Slashdot Mirror

← Back to Stories (view on slashdot.org)

OpenSSL To Undergo Massive Security Audit

Posted by timothy on from the cracking-down-on-cracking-down dept.

rjmarvin writes Now that its codebase is finally viewed as stable, OpenSSL is getting a good top-to-bottom once-over in the form of a sweeping audit. As part of the Linux Foundation's Core Infrastructure Initiative, the foundation and the Open Crypto Audit Project are sponsoring and organizing what may arguably be the highest-profile audit of a piece of open-source software in history. The audit itself will be conducted by the information assurance organization NCC Group, and its security research arm, Cryptography Services, will carry out the code review of OpenSSL's 447,247 line codebase over the next several months.

5 of 69 comments (clear)

  1. I'm gonna FREAK! by Anonymous Coward · · Score: 2, Insightful

    Seems a bit late... Should have started the audit soon after the Heartbleed bug was found, not 11 months later.

  2. Re:Que 1000 posts fundraising for openbsd by rubycodez · · Score: 3, Insightful

    Are you claiming the misrepresent where funding goes on the LibreSSL site?

    "LibreSSL is supported financially by the OpenBSD Foundation and the OpenBSD Project. Please consider helping our efforts.

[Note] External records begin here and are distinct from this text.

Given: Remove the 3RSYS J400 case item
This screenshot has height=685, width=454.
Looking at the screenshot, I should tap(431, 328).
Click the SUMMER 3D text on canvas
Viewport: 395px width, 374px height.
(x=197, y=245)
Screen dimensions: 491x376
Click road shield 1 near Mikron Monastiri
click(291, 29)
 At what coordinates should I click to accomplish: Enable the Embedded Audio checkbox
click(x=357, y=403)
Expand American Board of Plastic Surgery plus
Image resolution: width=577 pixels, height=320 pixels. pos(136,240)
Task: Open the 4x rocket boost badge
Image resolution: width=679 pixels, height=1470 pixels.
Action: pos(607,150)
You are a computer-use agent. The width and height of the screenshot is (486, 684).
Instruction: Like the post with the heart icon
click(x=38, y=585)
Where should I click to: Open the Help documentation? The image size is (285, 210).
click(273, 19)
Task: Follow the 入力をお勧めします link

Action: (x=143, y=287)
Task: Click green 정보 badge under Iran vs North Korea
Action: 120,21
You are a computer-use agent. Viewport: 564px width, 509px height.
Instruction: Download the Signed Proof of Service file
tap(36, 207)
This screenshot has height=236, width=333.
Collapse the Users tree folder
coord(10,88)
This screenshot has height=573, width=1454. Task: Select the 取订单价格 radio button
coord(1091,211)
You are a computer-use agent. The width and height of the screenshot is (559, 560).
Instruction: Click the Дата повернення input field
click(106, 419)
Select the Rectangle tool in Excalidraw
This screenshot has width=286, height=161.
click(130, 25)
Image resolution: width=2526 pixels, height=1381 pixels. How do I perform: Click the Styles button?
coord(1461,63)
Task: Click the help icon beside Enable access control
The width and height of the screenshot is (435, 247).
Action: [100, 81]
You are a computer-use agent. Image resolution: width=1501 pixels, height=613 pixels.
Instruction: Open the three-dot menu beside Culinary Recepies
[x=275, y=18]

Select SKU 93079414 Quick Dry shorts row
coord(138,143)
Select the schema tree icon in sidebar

    OpenBSD team still lightyears ahead getting the bad code out of openssl; this "audit" will not do as well as they have already done

  3. OpenSSL Valhalla Rampage blog by thatseattleguy · · Score: 4, Insightful
    Perhaps here is a good place to mention that you could learn more about real-world security auditing and code hardening by reading the LibreSSL developer's comment log here, billed as "Tearing apart OpenSSL, one arcane VMS hack at a time."

    .
    It's also one of the funniest developer-centric things I've ever read - no holds barred for these guys in their contempt of the code they're ripping to shreds. Win/win.

  4. Re:Must be designed secure - not "coded" by nightsky30 · · Score: 4, Insightful

    Couldn't the first step be libreSSL? They cleaned out a ton of junk and applied some uniform coding standards. That would be much easier to audit, and a much sounder base.

  5. Re:Must be designed secure - not "coded" by arglebargle_xiv · · Score: 5, Insightful

    Couldn't the first step be libreSSL? They cleaned out a ton of junk and applied some uniform coding standards. That would be much easier to audit, and a much sounder base. Flag as Inappropriate

    Exactly (no mod points left, sorry). Auditing OpenSSL makes about as much sense as auditing Windows 95, we already know it's broken beyond repair, and any further effort expended on it is just throwing good money after bad. Focus on something that's worth going with, like LibreSSL, or something that was never OpenSSL to begin with.